Government is to establish a special board to advise on a minimum wage for this island’s workers.
Minister of Labour Dr Esther Byer-Suckoo made the announcement in the Senate this morning as she led off debate on the Minimum Wages Bill, which was passed in the Senate this evening, repealing the Wages Council Act of 1955.
She pointed out that only about 30 per cent of workers here were unionized.
“For the majority of the workers therefore, their wages are set arbitrarily and while they may be uncomfortable with those wages, while they may not be satisfied that those wages can actually allow them to meet at least a minimum standard of living, there’s very little that they can do. So that is why we’re here today to establish this minimum wage board,” she said.
The move follows the establishment of a minimum wage advisory committee in Antigua and Barbuda, an equal wages commission in St Lucia, and a wages advisory committee in Grenada.
However, Dr Byer-Suckoo said Barbados was yet to decide whether it wanted to have a national minimum wage or a minimum sectoral wage. In making that decision, she said the board would need to take into consideration several social and economic factors.
“The idea, as articulated in the legislation . . . is that you would look especially at those sectors for which there is no appropriate machinery for examining wages and setting wages,” the minister told the Upper House.

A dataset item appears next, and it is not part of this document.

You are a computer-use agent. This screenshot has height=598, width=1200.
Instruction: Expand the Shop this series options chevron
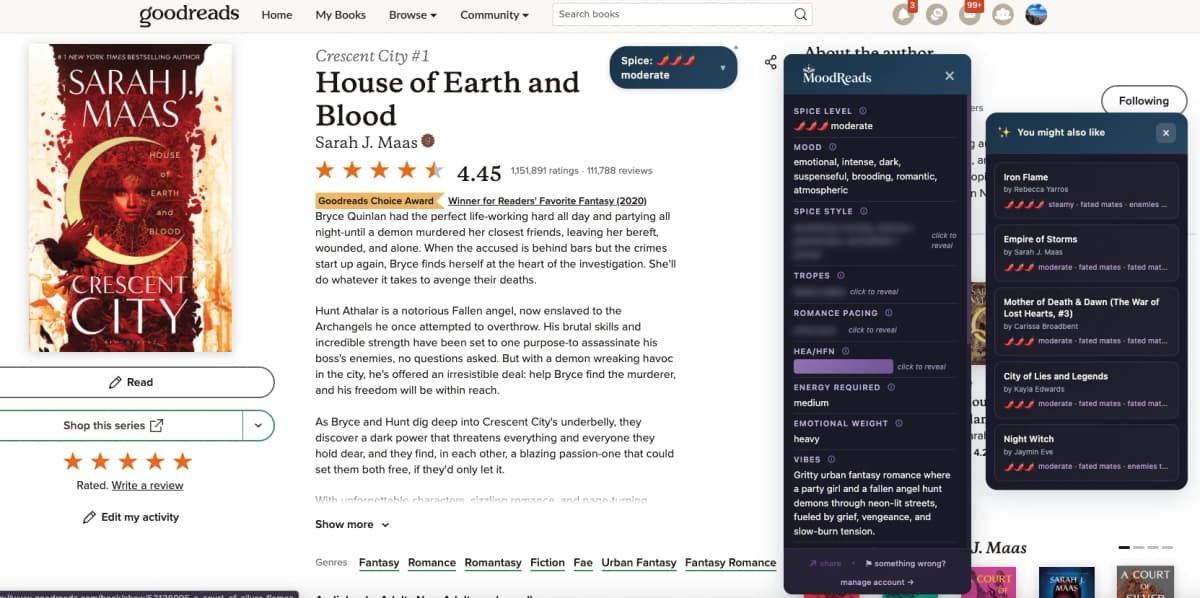click(258, 425)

During her presentation, Dr Byer-Suckoo also raised concern over new practices which she said were creeping into the local labour market and stood to place workers at a disadvantage.
She highlighted “zero-hours” contracts, explaining that many workers were currently engaged on contracts with no specified hours of work, and none of the traditional employee benefits.
“In a nutshell, essentially, you work for whatever work we give you. If you work for an hour this week, that’s it. If you work for two hours next week, that’s fine. There’s no minimum that says you work 40 hours or if you’re part-time you work 20 hours,” Dr Byer-Suckoo told the Senate.
However, she expressed the view that while such arrangements may be useful for people who want to supplement their income or students looking for part-time work, “we have a concern where that kind of arrangement replaces the proper contract of employment that we are used to”.
The minister revealed that local trade unions were also looking into this practice with a view to ensuring that with all that was currently being done to protect workers, “we are not allowing this practice to slip in without being monitored.
“As a zero hour contract there’s not attached to it anything about national insurance and social security, and those provisions that we have worked long and hard to preserve and protect for our workers here in Barbados,” she said.
Dr Byer-Suckoo also said “micro-jobbing”, which allows employers to offer temporary work to individuals, either in person or online, was another concern.
“Again, similar to the zero-hour contract where you would just get a little job here today to do this . . . and that’s it until they call you again, [it] may be appropriate for certain groups of persons, but over the long term it is not something that we want to see,” Dr Byer-Suckoo stressed.